What you are asked to do: Please repeat every line of the data below word for word.

Working data:
* begin *

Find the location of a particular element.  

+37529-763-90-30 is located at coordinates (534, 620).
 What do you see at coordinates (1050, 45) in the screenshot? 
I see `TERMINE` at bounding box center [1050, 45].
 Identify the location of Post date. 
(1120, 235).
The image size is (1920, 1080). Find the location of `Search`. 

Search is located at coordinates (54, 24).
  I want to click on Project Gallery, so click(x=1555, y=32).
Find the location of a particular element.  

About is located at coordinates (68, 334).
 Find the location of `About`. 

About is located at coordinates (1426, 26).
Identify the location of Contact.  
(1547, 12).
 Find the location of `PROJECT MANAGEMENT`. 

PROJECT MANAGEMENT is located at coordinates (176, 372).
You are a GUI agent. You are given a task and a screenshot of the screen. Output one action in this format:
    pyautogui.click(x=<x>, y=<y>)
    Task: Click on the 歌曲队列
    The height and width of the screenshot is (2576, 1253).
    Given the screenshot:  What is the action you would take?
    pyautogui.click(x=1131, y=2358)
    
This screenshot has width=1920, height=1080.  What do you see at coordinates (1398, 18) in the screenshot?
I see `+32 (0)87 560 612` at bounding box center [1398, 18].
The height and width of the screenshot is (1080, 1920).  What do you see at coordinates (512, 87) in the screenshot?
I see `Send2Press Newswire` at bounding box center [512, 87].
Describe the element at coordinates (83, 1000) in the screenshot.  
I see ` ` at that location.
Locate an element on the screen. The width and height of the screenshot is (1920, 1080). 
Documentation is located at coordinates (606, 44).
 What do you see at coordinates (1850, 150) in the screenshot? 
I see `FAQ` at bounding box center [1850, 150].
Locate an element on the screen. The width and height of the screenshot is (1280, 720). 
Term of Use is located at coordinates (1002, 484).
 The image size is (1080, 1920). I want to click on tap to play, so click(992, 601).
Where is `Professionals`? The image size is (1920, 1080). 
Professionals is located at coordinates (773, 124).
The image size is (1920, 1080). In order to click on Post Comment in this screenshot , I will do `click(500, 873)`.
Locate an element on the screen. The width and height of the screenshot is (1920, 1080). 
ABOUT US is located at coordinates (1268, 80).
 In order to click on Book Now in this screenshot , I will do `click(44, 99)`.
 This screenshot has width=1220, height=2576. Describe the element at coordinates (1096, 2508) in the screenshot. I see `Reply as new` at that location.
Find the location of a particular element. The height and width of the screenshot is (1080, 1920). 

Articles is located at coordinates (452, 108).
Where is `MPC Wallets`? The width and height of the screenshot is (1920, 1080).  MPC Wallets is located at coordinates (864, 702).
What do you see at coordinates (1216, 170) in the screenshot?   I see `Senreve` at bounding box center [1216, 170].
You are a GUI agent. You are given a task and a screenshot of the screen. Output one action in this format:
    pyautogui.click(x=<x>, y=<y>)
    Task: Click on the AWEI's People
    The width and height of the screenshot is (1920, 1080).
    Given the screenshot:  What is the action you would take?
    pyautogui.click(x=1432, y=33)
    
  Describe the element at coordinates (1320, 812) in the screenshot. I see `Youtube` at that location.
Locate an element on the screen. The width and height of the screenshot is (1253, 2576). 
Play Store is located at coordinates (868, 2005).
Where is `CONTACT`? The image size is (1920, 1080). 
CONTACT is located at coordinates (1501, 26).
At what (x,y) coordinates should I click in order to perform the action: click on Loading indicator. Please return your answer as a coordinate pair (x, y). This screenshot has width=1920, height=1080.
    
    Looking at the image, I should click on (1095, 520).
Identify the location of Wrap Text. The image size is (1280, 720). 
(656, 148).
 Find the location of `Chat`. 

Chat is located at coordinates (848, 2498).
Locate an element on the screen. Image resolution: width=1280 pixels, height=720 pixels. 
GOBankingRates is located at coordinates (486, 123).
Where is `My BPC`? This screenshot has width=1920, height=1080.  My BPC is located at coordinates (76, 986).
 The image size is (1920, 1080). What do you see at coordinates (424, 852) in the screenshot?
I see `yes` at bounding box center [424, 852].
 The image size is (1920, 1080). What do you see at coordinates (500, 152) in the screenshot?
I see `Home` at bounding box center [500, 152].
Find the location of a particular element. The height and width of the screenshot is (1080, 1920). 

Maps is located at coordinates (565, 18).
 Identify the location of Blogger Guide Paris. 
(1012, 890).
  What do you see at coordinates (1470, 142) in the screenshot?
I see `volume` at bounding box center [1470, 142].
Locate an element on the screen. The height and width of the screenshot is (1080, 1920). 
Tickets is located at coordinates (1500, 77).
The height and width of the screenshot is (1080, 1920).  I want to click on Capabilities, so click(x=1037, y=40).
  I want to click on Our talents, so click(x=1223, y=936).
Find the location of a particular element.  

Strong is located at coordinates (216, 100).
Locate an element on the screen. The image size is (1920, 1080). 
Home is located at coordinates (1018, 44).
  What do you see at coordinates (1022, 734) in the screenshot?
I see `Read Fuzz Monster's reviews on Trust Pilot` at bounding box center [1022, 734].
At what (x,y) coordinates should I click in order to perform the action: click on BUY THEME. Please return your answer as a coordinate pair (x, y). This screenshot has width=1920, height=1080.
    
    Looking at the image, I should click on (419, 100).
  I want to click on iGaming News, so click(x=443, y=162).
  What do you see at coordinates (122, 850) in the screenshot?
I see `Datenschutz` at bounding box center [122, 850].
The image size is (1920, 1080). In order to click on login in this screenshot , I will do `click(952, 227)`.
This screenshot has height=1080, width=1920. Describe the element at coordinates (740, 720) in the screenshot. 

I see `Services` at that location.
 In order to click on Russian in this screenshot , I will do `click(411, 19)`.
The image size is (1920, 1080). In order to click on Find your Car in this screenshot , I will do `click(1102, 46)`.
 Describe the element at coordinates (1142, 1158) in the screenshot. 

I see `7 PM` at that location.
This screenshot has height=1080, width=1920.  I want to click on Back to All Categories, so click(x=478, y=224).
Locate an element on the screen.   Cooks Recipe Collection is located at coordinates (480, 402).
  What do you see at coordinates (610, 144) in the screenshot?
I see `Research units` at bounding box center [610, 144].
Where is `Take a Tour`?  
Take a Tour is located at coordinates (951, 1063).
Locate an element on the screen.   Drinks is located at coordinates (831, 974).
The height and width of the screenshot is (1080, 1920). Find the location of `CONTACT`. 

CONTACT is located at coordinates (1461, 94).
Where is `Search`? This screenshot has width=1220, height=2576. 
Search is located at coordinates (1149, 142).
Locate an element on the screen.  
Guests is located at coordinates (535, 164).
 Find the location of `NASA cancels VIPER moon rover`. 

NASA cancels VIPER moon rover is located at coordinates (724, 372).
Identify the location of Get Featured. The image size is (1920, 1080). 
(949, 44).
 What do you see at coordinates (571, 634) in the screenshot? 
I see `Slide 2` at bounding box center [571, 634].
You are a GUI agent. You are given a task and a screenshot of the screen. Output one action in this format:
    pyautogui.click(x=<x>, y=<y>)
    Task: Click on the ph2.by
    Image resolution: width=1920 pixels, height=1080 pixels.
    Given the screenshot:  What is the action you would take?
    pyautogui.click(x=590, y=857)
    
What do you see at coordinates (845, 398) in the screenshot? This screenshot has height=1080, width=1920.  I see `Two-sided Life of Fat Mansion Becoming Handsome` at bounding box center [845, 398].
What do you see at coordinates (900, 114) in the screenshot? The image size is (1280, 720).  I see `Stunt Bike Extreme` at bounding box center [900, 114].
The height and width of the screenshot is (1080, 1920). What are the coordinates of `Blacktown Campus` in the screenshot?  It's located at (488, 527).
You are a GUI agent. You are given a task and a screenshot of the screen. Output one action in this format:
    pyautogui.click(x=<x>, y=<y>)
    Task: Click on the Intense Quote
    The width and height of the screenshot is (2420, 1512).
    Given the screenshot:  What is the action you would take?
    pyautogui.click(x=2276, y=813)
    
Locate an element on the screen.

* end *

The completed task:
Find the location of a particular element.  

+37529-763-90-30 is located at coordinates (534, 620).
 What do you see at coordinates (1050, 45) in the screenshot? 
I see `TERMINE` at bounding box center [1050, 45].
 Identify the location of Post date. 
(1120, 235).
The image size is (1920, 1080). Find the location of `Search`. 

Search is located at coordinates (54, 24).
  I want to click on Project Gallery, so click(x=1555, y=32).
Find the location of a particular element.  

About is located at coordinates (68, 334).
 Find the location of `About`. 

About is located at coordinates (1426, 26).
Identify the location of Contact.  
(1547, 12).
 Find the location of `PROJECT MANAGEMENT`. 

PROJECT MANAGEMENT is located at coordinates (176, 372).
You are a GUI agent. You are given a task and a screenshot of the screen. Output one action in this format:
    pyautogui.click(x=<x>, y=<y>)
    Task: Click on the 歌曲队列
    The height and width of the screenshot is (2576, 1253).
    Given the screenshot:  What is the action you would take?
    pyautogui.click(x=1131, y=2358)
    
This screenshot has width=1920, height=1080.  What do you see at coordinates (1398, 18) in the screenshot?
I see `+32 (0)87 560 612` at bounding box center [1398, 18].
The height and width of the screenshot is (1080, 1920).  What do you see at coordinates (512, 87) in the screenshot?
I see `Send2Press Newswire` at bounding box center [512, 87].
Describe the element at coordinates (83, 1000) in the screenshot.  
I see ` ` at that location.
Locate an element on the screen. The width and height of the screenshot is (1920, 1080). 
Documentation is located at coordinates (606, 44).
 What do you see at coordinates (1850, 150) in the screenshot? 
I see `FAQ` at bounding box center [1850, 150].
Locate an element on the screen. The width and height of the screenshot is (1280, 720). 
Term of Use is located at coordinates (1002, 484).
 The image size is (1080, 1920). I want to click on tap to play, so click(992, 601).
Where is `Professionals`? The image size is (1920, 1080). 
Professionals is located at coordinates (773, 124).
The image size is (1920, 1080). In order to click on Post Comment in this screenshot , I will do `click(500, 873)`.
Locate an element on the screen. The width and height of the screenshot is (1920, 1080). 
ABOUT US is located at coordinates (1268, 80).
 In order to click on Book Now in this screenshot , I will do `click(44, 99)`.
 This screenshot has width=1220, height=2576. Describe the element at coordinates (1096, 2508) in the screenshot. I see `Reply as new` at that location.
Find the location of a particular element. The height and width of the screenshot is (1080, 1920). 

Articles is located at coordinates (452, 108).
Where is `MPC Wallets`? The width and height of the screenshot is (1920, 1080).  MPC Wallets is located at coordinates (864, 702).
What do you see at coordinates (1216, 170) in the screenshot?   I see `Senreve` at bounding box center [1216, 170].
You are a GUI agent. You are given a task and a screenshot of the screen. Output one action in this format:
    pyautogui.click(x=<x>, y=<y>)
    Task: Click on the AWEI's People
    The width and height of the screenshot is (1920, 1080).
    Given the screenshot:  What is the action you would take?
    pyautogui.click(x=1432, y=33)
    
  Describe the element at coordinates (1320, 812) in the screenshot. I see `Youtube` at that location.
Locate an element on the screen. The width and height of the screenshot is (1253, 2576). 
Play Store is located at coordinates (868, 2005).
Where is `CONTACT`? The image size is (1920, 1080). 
CONTACT is located at coordinates (1501, 26).
At what (x,y) coordinates should I click in order to perform the action: click on Loading indicator. Please return your answer as a coordinate pair (x, y). This screenshot has width=1920, height=1080.
    
    Looking at the image, I should click on (1095, 520).
Identify the location of Wrap Text. The image size is (1280, 720). 
(656, 148).
 Find the location of `Chat`. 

Chat is located at coordinates (848, 2498).
Locate an element on the screen. Image resolution: width=1280 pixels, height=720 pixels. 
GOBankingRates is located at coordinates (486, 123).
Where is `My BPC`? This screenshot has width=1920, height=1080.  My BPC is located at coordinates (76, 986).
 The image size is (1920, 1080). What do you see at coordinates (424, 852) in the screenshot?
I see `yes` at bounding box center [424, 852].
 The image size is (1920, 1080). What do you see at coordinates (500, 152) in the screenshot?
I see `Home` at bounding box center [500, 152].
Find the location of a particular element. The height and width of the screenshot is (1080, 1920). 

Maps is located at coordinates (565, 18).
 Identify the location of Blogger Guide Paris. 
(1012, 890).
  What do you see at coordinates (1470, 142) in the screenshot?
I see `volume` at bounding box center [1470, 142].
Locate an element on the screen. The height and width of the screenshot is (1080, 1920). 
Tickets is located at coordinates (1500, 77).
The height and width of the screenshot is (1080, 1920).  I want to click on Capabilities, so click(x=1037, y=40).
  I want to click on Our talents, so click(x=1223, y=936).
Find the location of a particular element.  

Strong is located at coordinates (216, 100).
Locate an element on the screen. The image size is (1920, 1080). 
Home is located at coordinates (1018, 44).
  What do you see at coordinates (1022, 734) in the screenshot?
I see `Read Fuzz Monster's reviews on Trust Pilot` at bounding box center [1022, 734].
At what (x,y) coordinates should I click in order to perform the action: click on BUY THEME. Please return your answer as a coordinate pair (x, y). This screenshot has width=1920, height=1080.
    
    Looking at the image, I should click on (419, 100).
  I want to click on iGaming News, so click(x=443, y=162).
  What do you see at coordinates (122, 850) in the screenshot?
I see `Datenschutz` at bounding box center [122, 850].
The image size is (1920, 1080). In order to click on login in this screenshot , I will do `click(952, 227)`.
This screenshot has height=1080, width=1920. Describe the element at coordinates (740, 720) in the screenshot. 

I see `Services` at that location.
 In order to click on Russian in this screenshot , I will do `click(411, 19)`.
The image size is (1920, 1080). In order to click on Find your Car in this screenshot , I will do `click(1102, 46)`.
 Describe the element at coordinates (1142, 1158) in the screenshot. 

I see `7 PM` at that location.
This screenshot has height=1080, width=1920.  I want to click on Back to All Categories, so click(x=478, y=224).
Locate an element on the screen.   Cooks Recipe Collection is located at coordinates (480, 402).
  What do you see at coordinates (610, 144) in the screenshot?
I see `Research units` at bounding box center [610, 144].
Where is `Take a Tour`?  
Take a Tour is located at coordinates (951, 1063).
Locate an element on the screen.   Drinks is located at coordinates (831, 974).
The height and width of the screenshot is (1080, 1920). Find the location of `CONTACT`. 

CONTACT is located at coordinates (1461, 94).
Where is `Search`? This screenshot has width=1220, height=2576. 
Search is located at coordinates (1149, 142).
Locate an element on the screen.  
Guests is located at coordinates (535, 164).
 Find the location of `NASA cancels VIPER moon rover`. 

NASA cancels VIPER moon rover is located at coordinates (724, 372).
Identify the location of Get Featured. The image size is (1920, 1080). 
(949, 44).
 What do you see at coordinates (571, 634) in the screenshot? 
I see `Slide 2` at bounding box center [571, 634].
You are a GUI agent. You are given a task and a screenshot of the screen. Output one action in this format:
    pyautogui.click(x=<x>, y=<y>)
    Task: Click on the ph2.by
    Image resolution: width=1920 pixels, height=1080 pixels.
    Given the screenshot:  What is the action you would take?
    pyautogui.click(x=590, y=857)
    
What do you see at coordinates (845, 398) in the screenshot? This screenshot has height=1080, width=1920.  I see `Two-sided Life of Fat Mansion Becoming Handsome` at bounding box center [845, 398].
What do you see at coordinates (900, 114) in the screenshot? The image size is (1280, 720).  I see `Stunt Bike Extreme` at bounding box center [900, 114].
The height and width of the screenshot is (1080, 1920). What are the coordinates of `Blacktown Campus` in the screenshot?  It's located at (488, 527).
You are a GUI agent. You are given a task and a screenshot of the screen. Output one action in this format:
    pyautogui.click(x=<x>, y=<y>)
    Task: Click on the Intense Quote
    The width and height of the screenshot is (2420, 1512).
    Given the screenshot:  What is the action you would take?
    pyautogui.click(x=2276, y=813)
    
Locate an element on the screen.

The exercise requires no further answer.